ЗАДАНИЕ A -> Перепишите без изменений строки из записей ниже, начиная со строки с «Viewport: 460px width, 410px height.» и заканчивая строкой с «pos(429,591)», включая обе эти строки.

ЦИТИРУЕМЫЙ ТЕКСТ ->
______
Гитлер определенно думал, что Германия, когда она вернет себе статус великой державы, с наибольшей вероятностью прирастет землями в Восточной Европе. Отчасти это объяснялось тем, что он верил в идею «жизненного пространства». Существовали, однако, и соображения более практического характера. Гитлер долгое время – справедливо или нет – предполагал, что разгромить Советскую Россию будет легче, чем западные державы. Более того, он наполовину верил, что власть большевиков рухнет и без войны, и эту веру с ним разделяли многие государственные деятели Запада. В этом случае он получил бы желаемое вообще без каких-либо усилий. Более того, завоевание Lebensraum легко можно было изображать крестовым походом против большевиков, что помогло бы завоевывать симпатии тех жителей Запада, которые были готовы счесть Гитлера борцом за западные ценности. Однако догматиком он в этом отношении не был. Если ему подворачивалась такая возможность, он не отказывался и от иных приобретений. После победы над Францией Гитлер аннексировал Эльзас и Лотарингию, несмотря на свои прежние обещания этого не делать; вдобавок он прибрал к рукам промышленные районы Бельгии и Северо-Восточной Франции, как до него собирался сделать и Бетман-Гольвег. Довольно расплывчатые условия, которые он планировал предложить Великобритании в попытке заключить мир летом 1940 г., предусматривали гарантии безопасности для Британской империи, однако при этом Гитлер собирался заявить права на Ирак, а может, даже и на Египет как на сферу влияния Германии. В общем, каких бы идей он ни придерживался в теории, на практике он не цеплялся за логическую схему «status quo на западе и захват земель на востоке». Отвлеченный мечтатель обернулся беспринципным государственным деятелем, который не считал нужным заранее обдумывать, что и как он будет делать.
Гитлеру удалось зайти так далеко, потому что другие не знали, как с ним быть. И снова я не хочу ни обвинять, ни оправдывать «умиротворителей», я хочу их понять. Историки, которые списывают умиротворителей со счета, как дураков или трусов, плохо делают свою работу. Эти люди столкнулись с реальными проблемами и старались как могли, действуя в условиях того времени. Они понимали, что независимую и сильную Германию необходимо как-то встроить в Европу. Последующие события подтвердили их правоту. Что ни говори, а мы до сих пор ходим вокруг да около немецкого вопроса. Станет ли здравомыслящий человек предполагать, например, что в 1933 г. другие страны могли применить силу и свергнуть Гитлера, который пришел к власти конституционным путем и явно пользовался поддержкой значительного большинства немцев? Можно ли выдумать меру, которая в той же степени способствовала бы росту его популярности в Германии, за исключением разве что вмешательства с целью выдавить его из Рейнской области в 1936 г.? Немцы наделили Гитлера властью; и только они могли его ее лишить. Кроме того, «умиротворители» опасались, что после разгрома Германии Россия распространит сферу своего влияния на бóльшую часть Европы. Последующие события показывают, что и здесь они не ошибались. Право критиковать «умиротворителей» имеют лишь те, кто хотел бы, чтобы место Германии занял СССР; я не понимаю, почему большинство их критиков теперь столь же возмущены неизбежным результатом провала их усилий.
______
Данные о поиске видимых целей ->
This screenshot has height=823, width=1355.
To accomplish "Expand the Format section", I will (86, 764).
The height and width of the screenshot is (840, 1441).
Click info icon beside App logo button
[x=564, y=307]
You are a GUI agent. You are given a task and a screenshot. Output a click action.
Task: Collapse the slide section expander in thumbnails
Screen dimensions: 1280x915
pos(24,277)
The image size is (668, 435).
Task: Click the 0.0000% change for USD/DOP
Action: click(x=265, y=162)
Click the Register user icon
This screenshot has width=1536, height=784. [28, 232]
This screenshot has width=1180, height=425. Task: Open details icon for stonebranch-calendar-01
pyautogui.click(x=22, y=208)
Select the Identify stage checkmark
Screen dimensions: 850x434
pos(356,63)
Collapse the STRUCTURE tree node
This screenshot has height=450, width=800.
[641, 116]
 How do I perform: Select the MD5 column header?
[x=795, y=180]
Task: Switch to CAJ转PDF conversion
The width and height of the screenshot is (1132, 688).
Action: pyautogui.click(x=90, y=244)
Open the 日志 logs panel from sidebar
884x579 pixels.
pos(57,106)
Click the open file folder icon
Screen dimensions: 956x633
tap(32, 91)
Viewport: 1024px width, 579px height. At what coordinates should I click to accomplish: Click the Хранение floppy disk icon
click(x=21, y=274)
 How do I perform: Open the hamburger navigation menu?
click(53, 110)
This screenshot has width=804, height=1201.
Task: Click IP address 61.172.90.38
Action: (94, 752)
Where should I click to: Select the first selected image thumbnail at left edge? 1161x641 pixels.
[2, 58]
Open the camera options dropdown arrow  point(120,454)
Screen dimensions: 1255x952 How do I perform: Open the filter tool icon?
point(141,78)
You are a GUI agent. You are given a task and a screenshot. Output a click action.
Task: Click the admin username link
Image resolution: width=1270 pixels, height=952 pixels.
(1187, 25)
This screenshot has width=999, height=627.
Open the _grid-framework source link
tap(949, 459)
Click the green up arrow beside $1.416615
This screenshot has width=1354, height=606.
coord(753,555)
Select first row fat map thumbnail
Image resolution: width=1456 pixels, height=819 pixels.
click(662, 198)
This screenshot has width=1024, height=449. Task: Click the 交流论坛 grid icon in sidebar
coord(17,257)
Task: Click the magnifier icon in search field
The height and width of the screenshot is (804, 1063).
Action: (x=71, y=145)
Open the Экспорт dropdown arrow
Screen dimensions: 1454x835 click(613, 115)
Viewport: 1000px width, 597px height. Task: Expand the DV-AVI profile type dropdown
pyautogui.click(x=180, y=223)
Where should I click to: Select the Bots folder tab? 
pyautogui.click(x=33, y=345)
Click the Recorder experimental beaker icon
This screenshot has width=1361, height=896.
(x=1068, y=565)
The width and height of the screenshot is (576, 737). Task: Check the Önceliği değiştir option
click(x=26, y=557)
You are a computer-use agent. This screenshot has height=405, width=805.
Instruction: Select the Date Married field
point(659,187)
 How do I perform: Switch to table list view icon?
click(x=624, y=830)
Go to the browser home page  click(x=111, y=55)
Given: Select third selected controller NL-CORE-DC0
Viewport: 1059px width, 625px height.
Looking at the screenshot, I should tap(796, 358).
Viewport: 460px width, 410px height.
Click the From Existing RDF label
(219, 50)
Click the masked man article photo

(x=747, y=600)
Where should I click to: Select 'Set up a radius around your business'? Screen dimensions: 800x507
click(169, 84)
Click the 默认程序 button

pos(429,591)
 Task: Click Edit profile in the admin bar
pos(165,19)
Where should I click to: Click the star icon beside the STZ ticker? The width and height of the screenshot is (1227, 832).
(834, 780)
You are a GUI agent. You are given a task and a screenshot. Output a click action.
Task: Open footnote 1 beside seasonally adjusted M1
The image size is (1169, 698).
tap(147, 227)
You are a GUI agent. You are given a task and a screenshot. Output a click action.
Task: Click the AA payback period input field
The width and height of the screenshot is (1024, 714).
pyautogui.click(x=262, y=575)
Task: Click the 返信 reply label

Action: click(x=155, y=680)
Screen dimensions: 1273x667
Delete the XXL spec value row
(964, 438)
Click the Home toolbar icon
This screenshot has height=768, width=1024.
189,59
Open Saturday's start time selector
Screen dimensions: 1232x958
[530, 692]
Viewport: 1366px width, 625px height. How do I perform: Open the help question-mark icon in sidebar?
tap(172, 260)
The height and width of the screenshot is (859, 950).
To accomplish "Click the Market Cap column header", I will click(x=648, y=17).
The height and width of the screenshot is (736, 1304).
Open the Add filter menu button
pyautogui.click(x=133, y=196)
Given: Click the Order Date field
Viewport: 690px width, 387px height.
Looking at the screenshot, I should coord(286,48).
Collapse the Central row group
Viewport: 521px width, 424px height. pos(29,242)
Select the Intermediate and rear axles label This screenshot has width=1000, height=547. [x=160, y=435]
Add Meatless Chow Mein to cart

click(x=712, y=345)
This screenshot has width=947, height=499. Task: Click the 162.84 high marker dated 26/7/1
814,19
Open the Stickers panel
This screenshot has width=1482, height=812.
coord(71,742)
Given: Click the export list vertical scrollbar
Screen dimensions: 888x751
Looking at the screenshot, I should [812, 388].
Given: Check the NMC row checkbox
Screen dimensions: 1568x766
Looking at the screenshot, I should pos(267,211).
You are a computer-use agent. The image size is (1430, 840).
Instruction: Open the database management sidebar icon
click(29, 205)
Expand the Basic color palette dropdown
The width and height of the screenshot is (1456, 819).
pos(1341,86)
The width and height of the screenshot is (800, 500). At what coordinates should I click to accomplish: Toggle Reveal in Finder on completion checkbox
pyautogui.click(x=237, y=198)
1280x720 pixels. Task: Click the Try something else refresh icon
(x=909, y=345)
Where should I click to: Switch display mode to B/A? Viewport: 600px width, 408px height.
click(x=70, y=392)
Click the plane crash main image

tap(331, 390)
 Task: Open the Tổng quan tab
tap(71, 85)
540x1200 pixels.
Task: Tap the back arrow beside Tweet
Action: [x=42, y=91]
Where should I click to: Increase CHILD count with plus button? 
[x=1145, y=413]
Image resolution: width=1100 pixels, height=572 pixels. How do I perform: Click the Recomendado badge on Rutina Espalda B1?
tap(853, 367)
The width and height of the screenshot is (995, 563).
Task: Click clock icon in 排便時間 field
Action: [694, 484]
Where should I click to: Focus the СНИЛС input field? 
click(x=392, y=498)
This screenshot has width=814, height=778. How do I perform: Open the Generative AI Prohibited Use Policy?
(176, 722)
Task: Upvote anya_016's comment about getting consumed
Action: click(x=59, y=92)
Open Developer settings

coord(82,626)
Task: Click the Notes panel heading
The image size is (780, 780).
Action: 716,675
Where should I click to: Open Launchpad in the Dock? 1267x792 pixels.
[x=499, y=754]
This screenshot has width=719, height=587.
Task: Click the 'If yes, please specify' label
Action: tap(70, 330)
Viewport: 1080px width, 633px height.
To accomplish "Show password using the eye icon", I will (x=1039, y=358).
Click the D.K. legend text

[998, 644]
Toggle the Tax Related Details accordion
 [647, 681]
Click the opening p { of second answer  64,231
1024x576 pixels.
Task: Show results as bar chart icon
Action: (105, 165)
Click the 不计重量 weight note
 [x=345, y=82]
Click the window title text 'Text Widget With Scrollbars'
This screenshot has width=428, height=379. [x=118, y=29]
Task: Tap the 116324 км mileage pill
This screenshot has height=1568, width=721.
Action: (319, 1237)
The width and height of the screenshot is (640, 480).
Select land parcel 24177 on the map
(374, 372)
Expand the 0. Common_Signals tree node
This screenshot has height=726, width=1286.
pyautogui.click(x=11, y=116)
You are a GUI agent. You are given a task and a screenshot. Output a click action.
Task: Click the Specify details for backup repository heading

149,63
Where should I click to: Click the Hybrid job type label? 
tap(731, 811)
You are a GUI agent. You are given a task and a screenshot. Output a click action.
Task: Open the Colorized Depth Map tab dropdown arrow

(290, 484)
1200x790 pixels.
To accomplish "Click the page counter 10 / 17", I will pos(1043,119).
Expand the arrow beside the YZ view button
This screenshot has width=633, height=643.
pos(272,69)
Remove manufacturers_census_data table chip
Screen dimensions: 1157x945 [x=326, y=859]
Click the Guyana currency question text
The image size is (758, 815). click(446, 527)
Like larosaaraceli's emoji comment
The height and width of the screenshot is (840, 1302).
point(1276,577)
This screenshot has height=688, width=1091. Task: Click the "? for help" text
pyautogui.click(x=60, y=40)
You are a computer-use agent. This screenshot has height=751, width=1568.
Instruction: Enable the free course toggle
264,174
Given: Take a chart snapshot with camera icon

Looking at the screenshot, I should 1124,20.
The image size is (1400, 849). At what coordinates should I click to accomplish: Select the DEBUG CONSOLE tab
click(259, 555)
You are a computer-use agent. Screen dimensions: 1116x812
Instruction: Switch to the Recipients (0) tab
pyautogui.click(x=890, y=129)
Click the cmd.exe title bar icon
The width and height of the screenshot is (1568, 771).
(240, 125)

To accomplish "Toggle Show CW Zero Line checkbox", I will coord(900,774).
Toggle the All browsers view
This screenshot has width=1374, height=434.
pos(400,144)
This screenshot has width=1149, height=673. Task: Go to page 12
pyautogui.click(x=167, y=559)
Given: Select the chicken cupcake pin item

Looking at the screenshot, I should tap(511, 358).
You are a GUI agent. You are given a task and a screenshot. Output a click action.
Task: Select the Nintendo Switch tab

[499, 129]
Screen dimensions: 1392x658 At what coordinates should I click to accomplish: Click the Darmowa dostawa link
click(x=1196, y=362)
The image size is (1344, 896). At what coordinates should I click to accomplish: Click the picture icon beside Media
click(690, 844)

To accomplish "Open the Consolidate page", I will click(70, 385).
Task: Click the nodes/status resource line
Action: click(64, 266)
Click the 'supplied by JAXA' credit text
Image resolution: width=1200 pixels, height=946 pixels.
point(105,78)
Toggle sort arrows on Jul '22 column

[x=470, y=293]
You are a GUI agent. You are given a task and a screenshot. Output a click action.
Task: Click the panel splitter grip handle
______
ЗАДАНИЕ B -> Продолжите текст о Гитлере и политике умиротворения с того места, на котором он заканчивается.

ПРАВИЛЬНЫЙ ОТВЕТ A ->
Viewport: 460px width, 410px height.
Click the From Existing RDF label
(219, 50)
Click the masked man article photo

(x=747, y=600)
Where should I click to: Select 'Set up a radius around your business'? Screen dimensions: 800x507
click(169, 84)
Click the 默认程序 button

pos(429,591)

ПРАВИЛЬНЫЙ ОТВЕТ B ->
Неверно и то, что «умиротворители» представляли собой узкий кружок, не пользовавшийся в тот период широкой поддержкой. Если судить по тому, что говорят сейчас, можно подумать, что почти все консерваторы выступали за упорное сопротивление Германии в союзе с Советской Россией и что вся Лейбористская партия требовала наращивания вооружений. Напротив, редко какая политическая программа пользовалась большей популярностью. Мюнхенскому соглашению рукоплескали все британские газеты, за исключением Reynolds News. Но мифы столь сильны, что даже сейчас, когда я пишу эти строки, я сам себе с трудом верю. Конечно, «умиротворители» в первую очередь думали о своих собственных странах, как и большинство государственных деятелей, которым это обычно ставят в заслугу. Но и о других они тоже думали. Они сомневались, что война пойдет на пользу народам Восточной Европы. Без сомнения, позицию, которую Британия заняла в сентябре 1939 г., можно назвать героической; но это был героизм в основном за чужой счет. Тяготы, выпавшие на долю британского народа за шесть лет войны, сравнительно невелики. Поляки в годы Второй мировой пережили настоящую катастрофу и даже после нее не вернули себе независимости. В 1938 г. предали Чехословакию. В 1939 г. спасли Польшу. В итоге война унесла жизни менее ста тысяч чехов – и шести с половиной миллионов поляков. Так кем быть лучше – преданным чехом или спасенным поляком? Я рад, что Германия была побеждена, а Гитлер разбит. Я также признателен тем, кто дорого заплатил за победу, и при этом отдаю должное честности тех, кто считал требуемую цену слишком высокой.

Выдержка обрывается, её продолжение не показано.